→ ACTIVITY:
Output should begin at the line holding "At what coordinates should I click to accomplish: Add" and end at the last line of the entries; print those lines verbatim and no others.

┄┄┄┄┄┄

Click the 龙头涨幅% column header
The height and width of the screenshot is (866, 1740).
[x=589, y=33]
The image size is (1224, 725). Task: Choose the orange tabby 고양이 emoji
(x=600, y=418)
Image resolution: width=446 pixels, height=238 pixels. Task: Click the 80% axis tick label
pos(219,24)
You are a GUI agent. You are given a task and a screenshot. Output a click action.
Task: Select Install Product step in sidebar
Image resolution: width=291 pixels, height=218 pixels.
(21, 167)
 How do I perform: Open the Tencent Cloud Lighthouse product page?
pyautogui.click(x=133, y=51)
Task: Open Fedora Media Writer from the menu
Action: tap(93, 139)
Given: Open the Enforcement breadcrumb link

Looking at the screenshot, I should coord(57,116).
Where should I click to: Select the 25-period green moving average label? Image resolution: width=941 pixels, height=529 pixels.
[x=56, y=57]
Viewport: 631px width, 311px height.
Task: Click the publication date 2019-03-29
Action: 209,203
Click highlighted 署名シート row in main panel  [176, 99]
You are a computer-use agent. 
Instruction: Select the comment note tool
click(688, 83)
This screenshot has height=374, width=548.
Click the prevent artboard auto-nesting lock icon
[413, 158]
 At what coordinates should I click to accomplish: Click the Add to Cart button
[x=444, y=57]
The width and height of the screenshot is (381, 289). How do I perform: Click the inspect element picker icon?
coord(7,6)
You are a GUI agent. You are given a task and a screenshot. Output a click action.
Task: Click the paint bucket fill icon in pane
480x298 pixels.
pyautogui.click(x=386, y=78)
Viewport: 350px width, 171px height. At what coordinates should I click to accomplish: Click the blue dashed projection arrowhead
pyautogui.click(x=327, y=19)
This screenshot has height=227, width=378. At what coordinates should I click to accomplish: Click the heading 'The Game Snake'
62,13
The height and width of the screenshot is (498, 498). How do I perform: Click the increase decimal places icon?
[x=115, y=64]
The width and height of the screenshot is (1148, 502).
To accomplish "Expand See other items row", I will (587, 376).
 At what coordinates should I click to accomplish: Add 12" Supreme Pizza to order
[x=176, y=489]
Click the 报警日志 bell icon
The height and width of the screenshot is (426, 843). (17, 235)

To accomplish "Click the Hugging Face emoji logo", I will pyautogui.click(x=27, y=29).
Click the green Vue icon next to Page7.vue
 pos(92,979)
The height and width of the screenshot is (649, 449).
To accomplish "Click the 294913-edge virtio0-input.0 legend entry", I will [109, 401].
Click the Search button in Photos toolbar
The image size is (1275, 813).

┄┄┄┄┄┄

→ SOLUTION FOR THIS PROBLEM:
 At what coordinates should I click to accomplish: Add 12" Supreme Pizza to order
[x=176, y=489]
Click the 报警日志 bell icon
The height and width of the screenshot is (426, 843). (17, 235)

To accomplish "Click the Hugging Face emoji logo", I will pyautogui.click(x=27, y=29).
Click the green Vue icon next to Page7.vue
 pos(92,979)
The height and width of the screenshot is (649, 449).
To accomplish "Click the 294913-edge virtio0-input.0 legend entry", I will [109, 401].
Click the Search button in Photos toolbar
The image size is (1275, 813).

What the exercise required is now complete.